Instructions for the task: Write out the listing below in full and exactly, leaving out every picture.

⁂

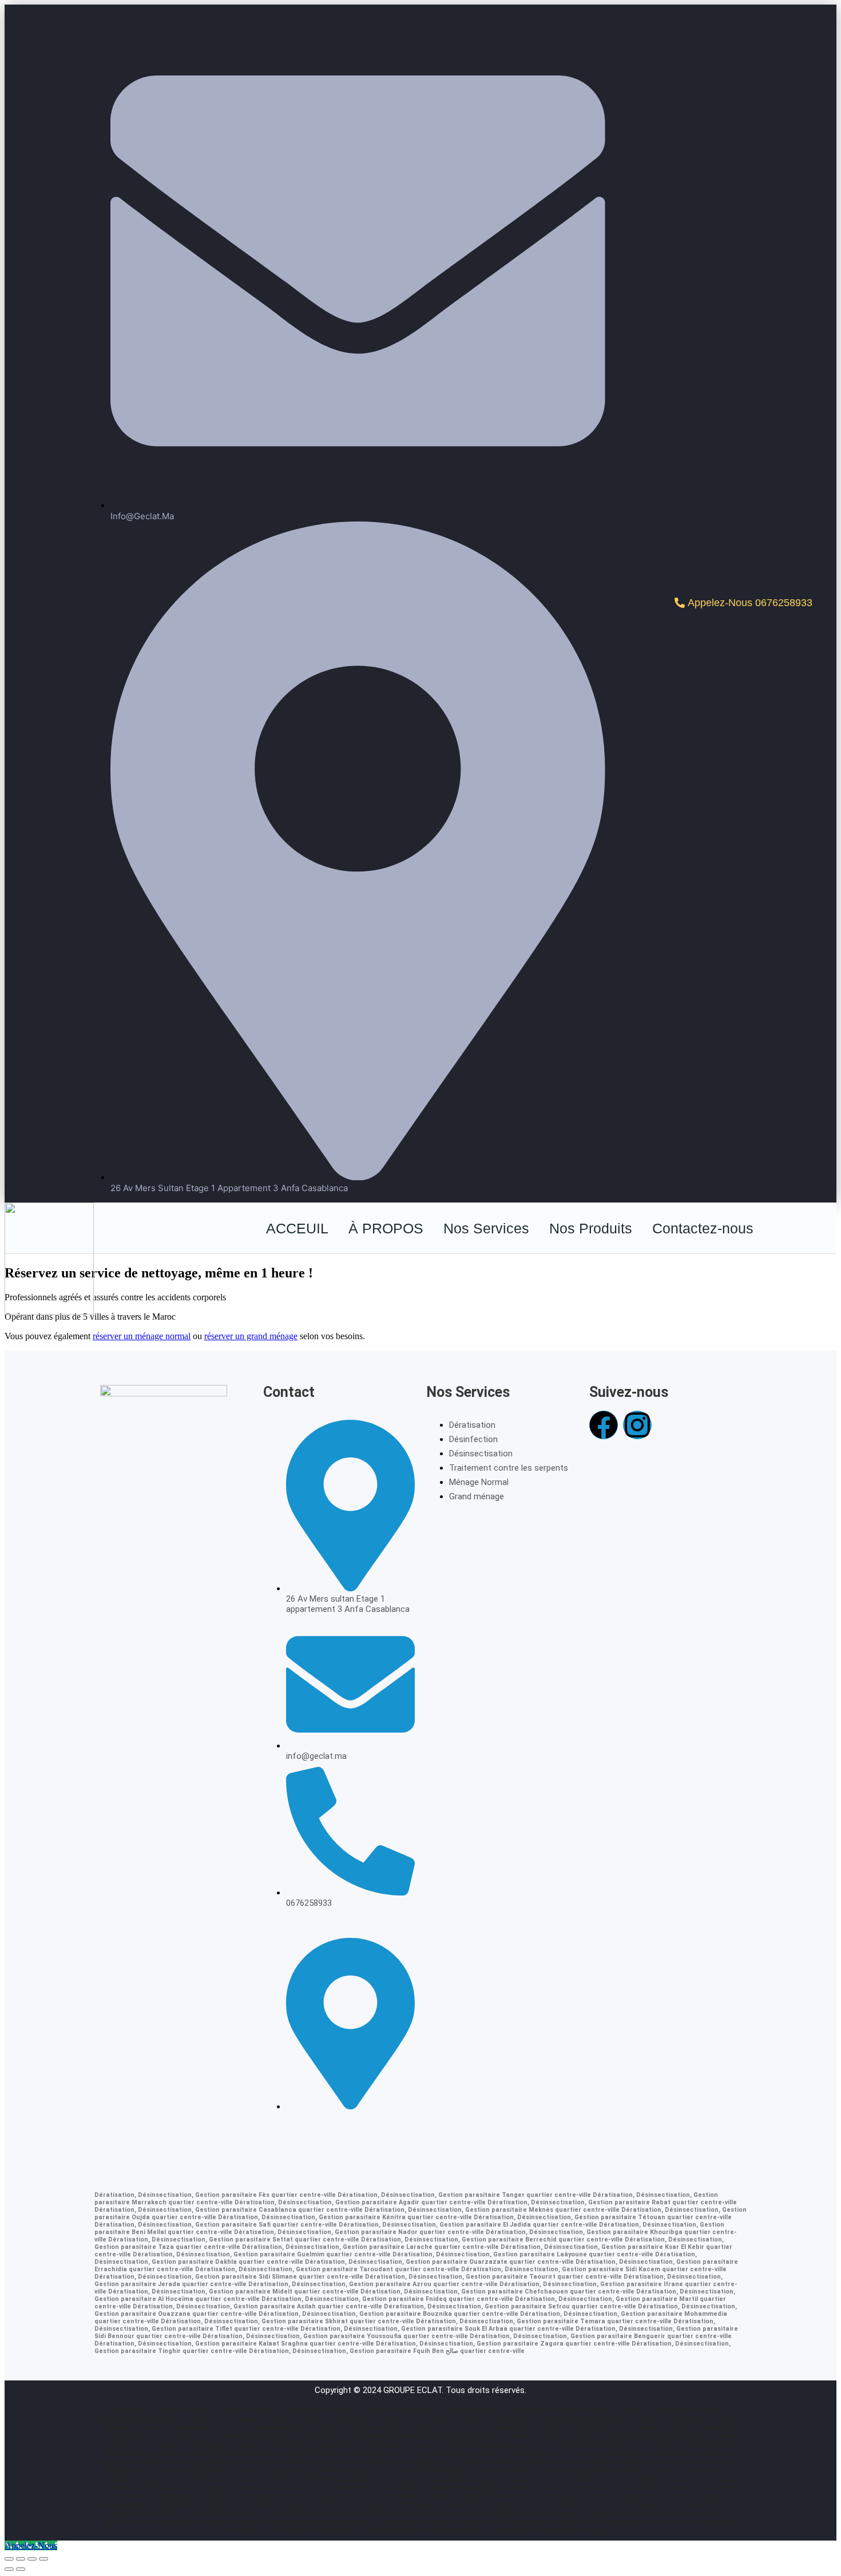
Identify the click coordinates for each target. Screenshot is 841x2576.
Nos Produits (590, 1228)
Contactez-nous (702, 1228)
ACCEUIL (297, 1228)
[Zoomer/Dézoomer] (9, 2559)
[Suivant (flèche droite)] (20, 2569)
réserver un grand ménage (250, 1336)
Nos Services (486, 1228)
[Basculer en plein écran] (20, 2559)
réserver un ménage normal (142, 1336)
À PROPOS (385, 1228)
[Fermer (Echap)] (43, 2559)
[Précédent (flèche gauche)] (9, 2569)
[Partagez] (32, 2559)
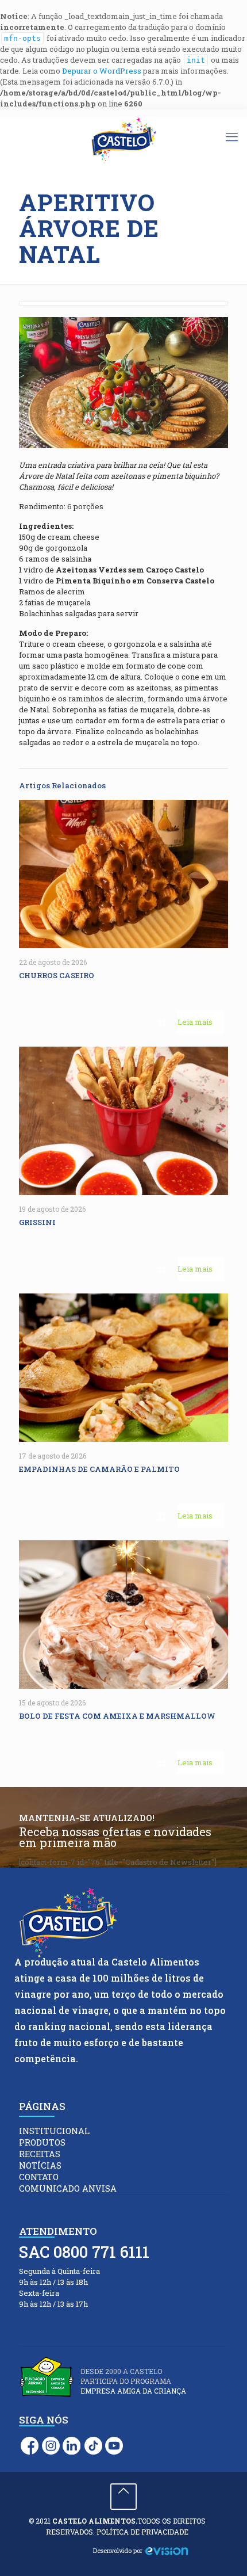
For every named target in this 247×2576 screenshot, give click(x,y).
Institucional (54, 2130)
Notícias (40, 2165)
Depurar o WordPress (101, 71)
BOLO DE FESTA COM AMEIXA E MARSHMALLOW (118, 1716)
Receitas (39, 2153)
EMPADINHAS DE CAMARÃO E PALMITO (100, 1469)
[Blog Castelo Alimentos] (123, 141)
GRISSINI (39, 1222)
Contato (39, 2177)
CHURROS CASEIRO (57, 975)
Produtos (42, 2142)
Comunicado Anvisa (68, 2188)
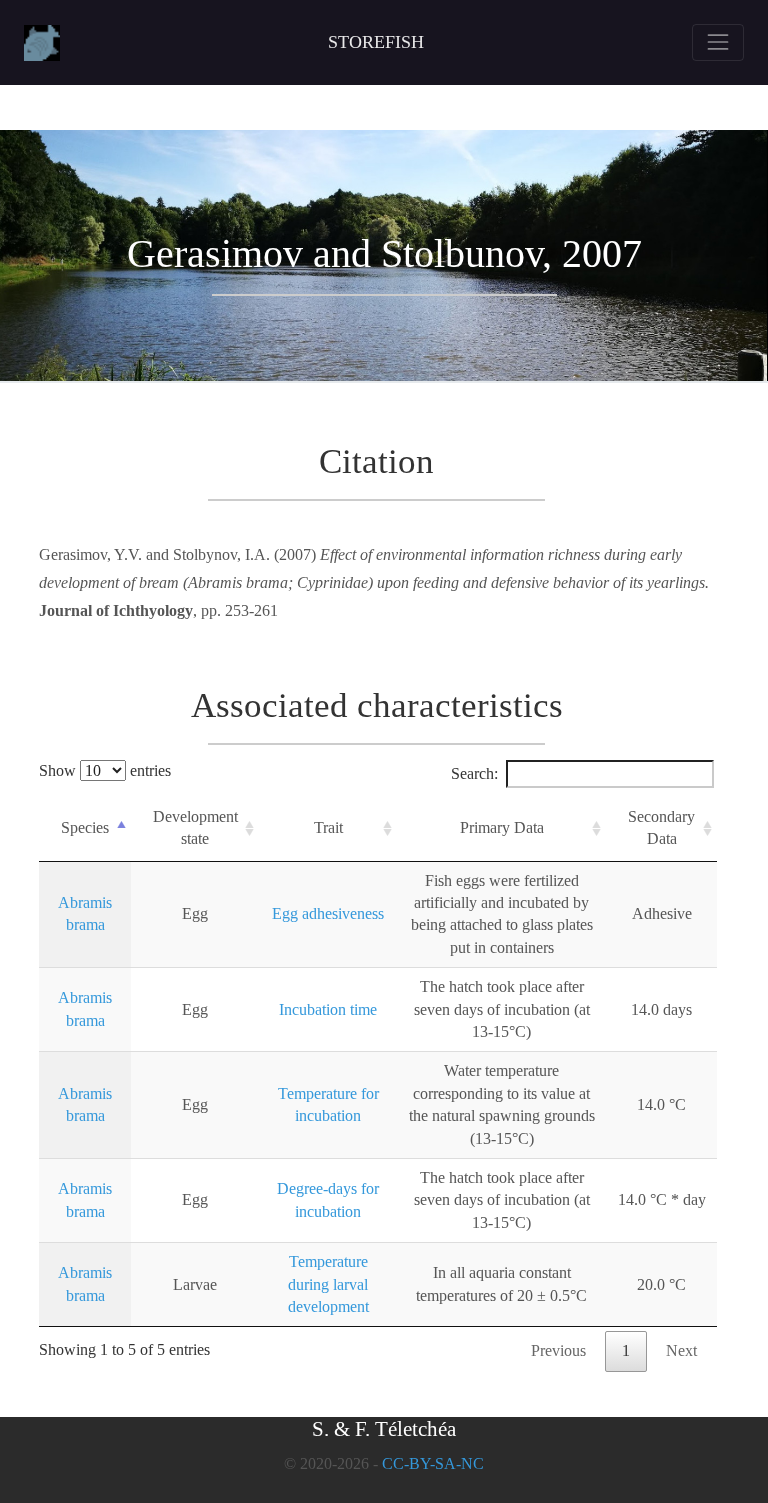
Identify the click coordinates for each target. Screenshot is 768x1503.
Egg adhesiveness (328, 913)
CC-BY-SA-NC (433, 1463)
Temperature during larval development (328, 1284)
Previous (558, 1350)
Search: (474, 773)
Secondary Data (661, 827)
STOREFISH (376, 42)
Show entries (105, 770)
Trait (328, 827)
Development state (195, 827)
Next (681, 1350)
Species (85, 827)
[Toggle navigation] (718, 42)
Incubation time (328, 1009)
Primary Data (502, 827)
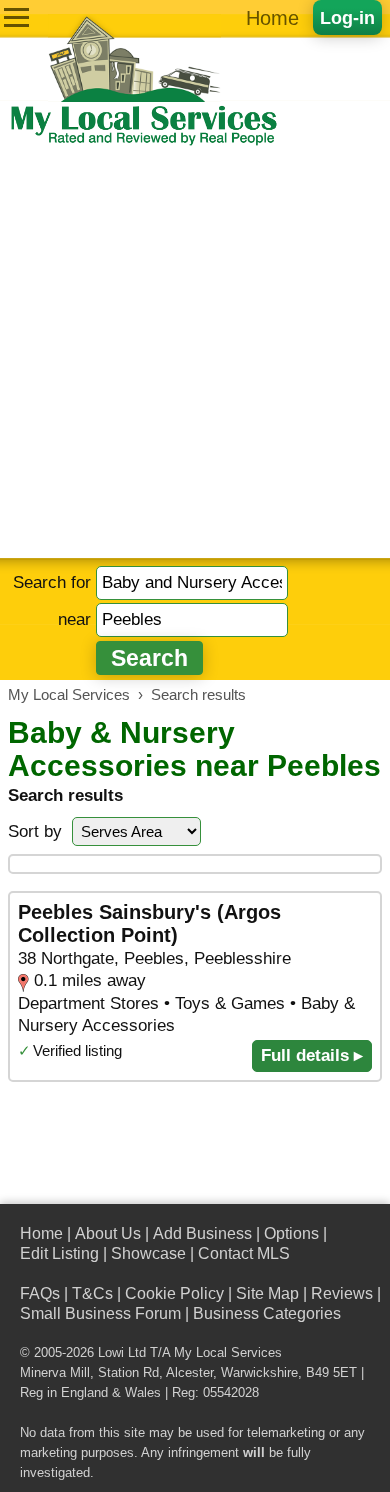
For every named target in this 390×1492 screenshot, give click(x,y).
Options (291, 1233)
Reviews (342, 1293)
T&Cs (92, 1293)
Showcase (148, 1253)
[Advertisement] (195, 353)
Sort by (35, 831)
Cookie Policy (174, 1293)
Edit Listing (59, 1253)
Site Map (267, 1293)
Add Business (202, 1233)
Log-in (347, 17)
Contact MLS (244, 1253)
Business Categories (267, 1313)
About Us (108, 1233)
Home (272, 18)
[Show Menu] (16, 17)
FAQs (40, 1293)
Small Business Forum (100, 1313)
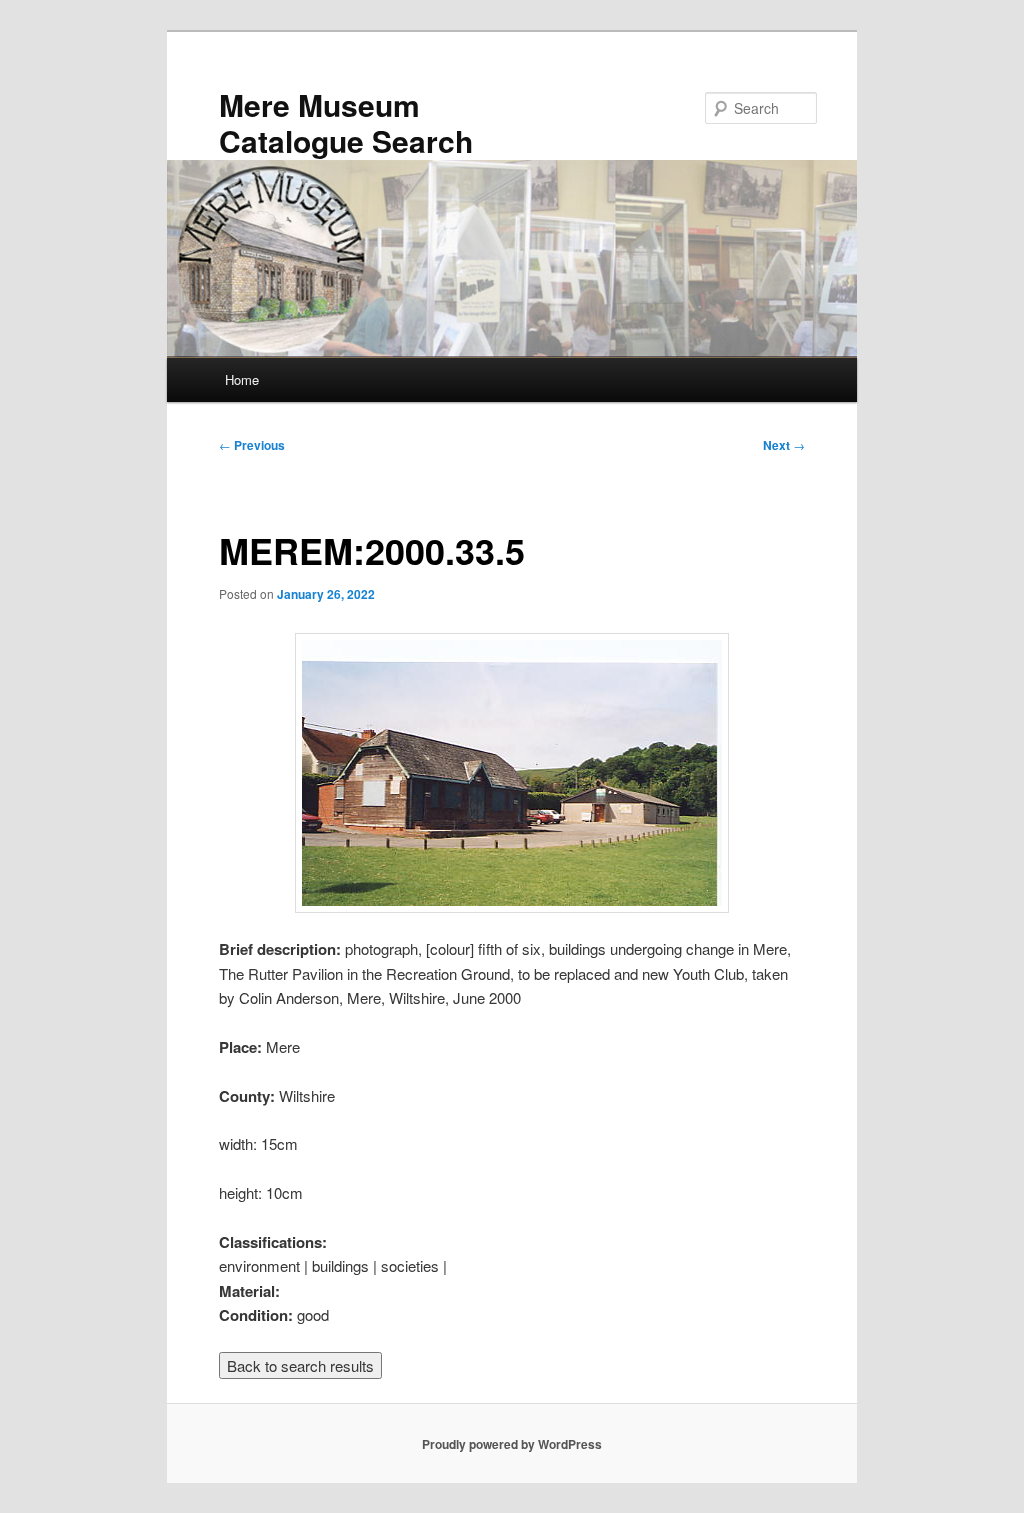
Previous (252, 445)
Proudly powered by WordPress (512, 1444)
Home (242, 379)
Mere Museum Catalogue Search (346, 122)
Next (784, 445)
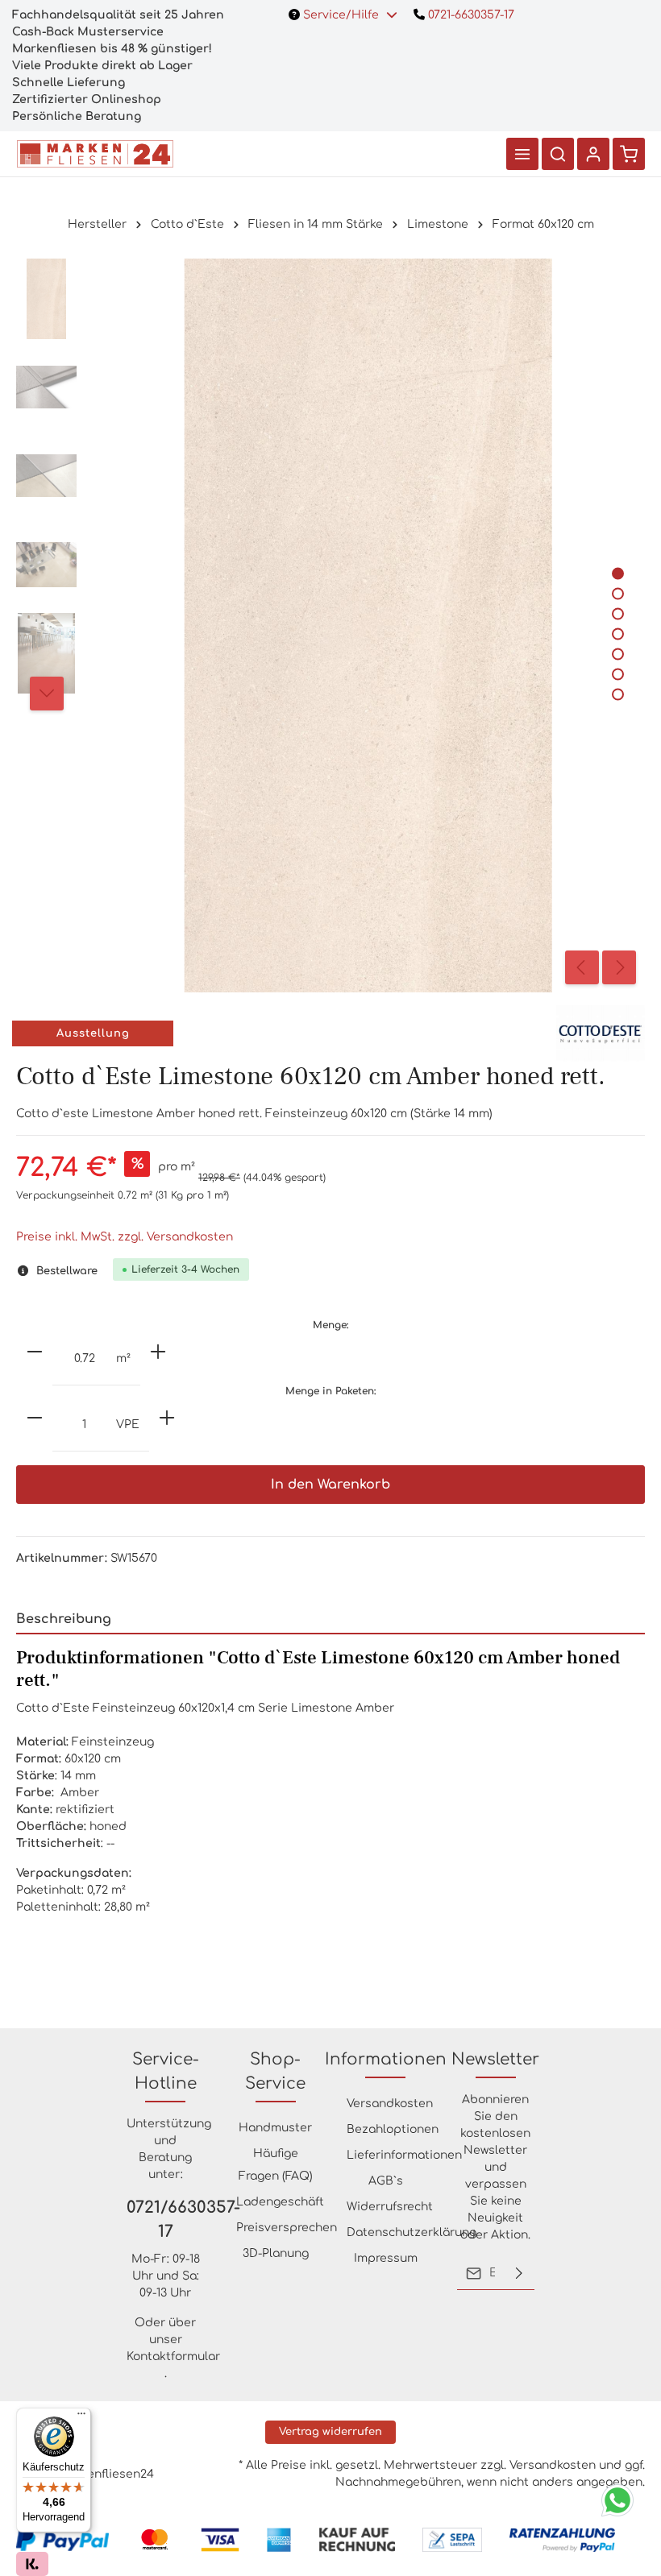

⁂

Response to the exercise:
Identify the click coordinates for each target. Screenshot is 841x2576.
Nos Produits (590, 1228)
Contactez-nous (702, 1228)
ACCEUIL (297, 1228)
[Zoomer/Dézoomer] (9, 2559)
[Suivant (flèche droite)] (20, 2569)
réserver un grand ménage (250, 1336)
Nos Services (486, 1228)
[Basculer en plein écran] (20, 2559)
réserver un ménage normal (142, 1336)
À PROPOS (385, 1228)
[Fermer (Echap)] (43, 2559)
[Précédent (flèche gauche)] (9, 2569)
[Partagez] (32, 2559)
For every named target in this 247×2576 screenshot, give click(x,y).
Institucional (54, 2130)
Notícias (40, 2165)
Depurar o WordPress (101, 71)
BOLO DE FESTA COM AMEIXA E MARSHMALLOW (118, 1716)
Receitas (39, 2153)
EMPADINHAS DE CAMARÃO E PALMITO (100, 1469)
[Blog Castelo Alimentos] (123, 141)
GRISSINI (39, 1222)
Contato (39, 2177)
CHURROS CASEIRO (57, 975)
Produtos (42, 2142)
Comunicado Anvisa (68, 2188)
Identify the click coordinates for each target. Screenshot is 768x1503.
Egg adhesiveness (328, 913)
CC-BY-SA-NC (433, 1463)
Temperature during larval development (328, 1284)
Previous (558, 1350)
Search: (474, 773)
Secondary Data (661, 827)
STOREFISH (376, 42)
Show entries (105, 770)
Trait (328, 827)
Development state (195, 827)
Next (681, 1350)
Species (85, 827)
[Toggle navigation] (718, 42)
Incubation time (328, 1009)
Primary Data (502, 827)
For every named target in this 390×1492 screenshot, give click(x,y).
Options (291, 1233)
Reviews (342, 1293)
T&Cs (92, 1293)
Showcase (148, 1253)
[Advertisement] (195, 353)
Sort by (35, 831)
Cookie Policy (174, 1293)
Edit Listing (59, 1253)
Site Map (267, 1293)
Add Business (202, 1233)
Log-in (347, 17)
Contact MLS (244, 1253)
Business Categories (267, 1313)
About Us (108, 1233)
Home (272, 18)
[Show Menu] (16, 17)
FAQs (40, 1293)
Small Business Forum (100, 1313)
Previous (252, 445)
Proudly powered by WordPress (512, 1444)
Home (242, 379)
Mere Museum Catalogue Search (346, 122)
Next (784, 445)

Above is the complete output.